El analista energético David Blackmon ha denunciado la parálisis nuclear de Estados Unidos frente al despliegue masivo de China, que actualmente cuenta con 38 reactores en construcción frente a los cero que se levantan en suelo estadounidense. La comparativa, publicada el 18 de mayo de 2026, ilustra una pérdida de soberanía industrial y dependencia tecnológica exterior en un sector crítico para la transición energética.
La brecha nuclear entre ambas potencias
Según datos de la consultora Barchart, recogidos por Blackmon en su boletín, China mantiene un ritmo de construcción nuclear inédito a nivel mundial. Mientras tanto, Estados Unidos no ha iniciado ninguna obra nueva, lo que refleja el estancamiento regulatorio y la falta de inversión en el país. El analista subrayó en su cuenta de X:
No Nukes For You, America! — China currently has 38 nuclear reactors under construction – the United States has ZERO.
La crítica de Blackmon se extiende también al enfoque del alarmismo climático, que considera dirigido especialmente a la generación de los baby boomers. En sus palabras, «al menos tres generaciones de su progenie han sido enseñadas por gobiernos e instituciones educativas occidentales a odiarles y desearles la muerte». Esta deriva, según el analista, dificulta un debate racional sobre las opciones energéticas.

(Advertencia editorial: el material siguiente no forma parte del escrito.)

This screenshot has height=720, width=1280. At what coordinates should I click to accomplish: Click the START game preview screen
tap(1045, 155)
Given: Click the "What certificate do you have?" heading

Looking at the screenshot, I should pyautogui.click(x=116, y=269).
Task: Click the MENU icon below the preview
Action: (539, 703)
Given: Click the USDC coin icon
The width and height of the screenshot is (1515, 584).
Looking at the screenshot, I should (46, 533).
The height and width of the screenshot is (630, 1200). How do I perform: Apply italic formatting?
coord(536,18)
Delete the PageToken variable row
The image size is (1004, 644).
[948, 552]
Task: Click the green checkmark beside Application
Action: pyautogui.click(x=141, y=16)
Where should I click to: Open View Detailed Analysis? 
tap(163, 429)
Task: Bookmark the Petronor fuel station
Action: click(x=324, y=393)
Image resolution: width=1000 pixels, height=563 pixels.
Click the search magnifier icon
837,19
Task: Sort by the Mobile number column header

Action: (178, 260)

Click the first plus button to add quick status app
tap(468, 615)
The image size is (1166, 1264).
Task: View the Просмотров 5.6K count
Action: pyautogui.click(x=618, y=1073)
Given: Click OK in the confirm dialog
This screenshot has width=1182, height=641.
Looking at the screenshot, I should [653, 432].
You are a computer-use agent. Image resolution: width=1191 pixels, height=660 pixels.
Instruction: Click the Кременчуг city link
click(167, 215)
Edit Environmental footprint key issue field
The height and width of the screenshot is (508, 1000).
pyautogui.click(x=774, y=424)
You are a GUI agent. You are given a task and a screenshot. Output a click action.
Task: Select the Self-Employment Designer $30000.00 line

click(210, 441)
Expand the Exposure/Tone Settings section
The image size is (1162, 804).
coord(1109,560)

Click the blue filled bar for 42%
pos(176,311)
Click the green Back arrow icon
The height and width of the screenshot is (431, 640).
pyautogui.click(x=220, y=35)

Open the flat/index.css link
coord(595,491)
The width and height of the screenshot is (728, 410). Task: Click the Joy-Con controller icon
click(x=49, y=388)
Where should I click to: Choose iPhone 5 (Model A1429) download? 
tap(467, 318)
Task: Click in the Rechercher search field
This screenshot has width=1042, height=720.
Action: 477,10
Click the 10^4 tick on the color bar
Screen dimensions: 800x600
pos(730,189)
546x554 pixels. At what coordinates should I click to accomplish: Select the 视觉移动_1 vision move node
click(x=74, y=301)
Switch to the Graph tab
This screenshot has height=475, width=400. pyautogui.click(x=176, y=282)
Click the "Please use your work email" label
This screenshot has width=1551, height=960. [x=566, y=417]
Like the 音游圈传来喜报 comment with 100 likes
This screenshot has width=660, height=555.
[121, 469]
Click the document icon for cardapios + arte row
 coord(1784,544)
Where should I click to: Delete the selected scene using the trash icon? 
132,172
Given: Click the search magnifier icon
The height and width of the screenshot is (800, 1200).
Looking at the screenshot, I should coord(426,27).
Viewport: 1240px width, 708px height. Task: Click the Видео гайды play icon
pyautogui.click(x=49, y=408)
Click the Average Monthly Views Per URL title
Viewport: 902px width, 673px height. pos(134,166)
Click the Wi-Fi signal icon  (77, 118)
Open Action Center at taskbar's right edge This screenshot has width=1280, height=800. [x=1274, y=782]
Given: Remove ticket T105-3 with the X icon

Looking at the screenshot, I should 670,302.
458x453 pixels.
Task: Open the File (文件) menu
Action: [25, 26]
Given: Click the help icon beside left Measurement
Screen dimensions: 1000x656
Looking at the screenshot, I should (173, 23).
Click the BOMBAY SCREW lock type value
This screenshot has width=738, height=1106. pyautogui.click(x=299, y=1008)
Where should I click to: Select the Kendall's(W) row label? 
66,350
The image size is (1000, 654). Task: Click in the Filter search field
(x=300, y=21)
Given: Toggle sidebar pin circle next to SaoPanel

Implicaciones para la soberanía industrial
La ausencia de nuevos reactores en EE.UU. contrasta con el ambicioso programa chino, que busca reducir su dependencia del carbón y cumplir sus objetivos climáticos. Para Blackmon, la parálisis estadounidense supone una cesión de soberanía tecnológica e industrial en un momento en que la energía nuclear se perfila como una fuente clave para la descarbonización. «Si EE.UU. no construye reactores, acabará importando tecnología nuclear de sus competidores», advierte el analista.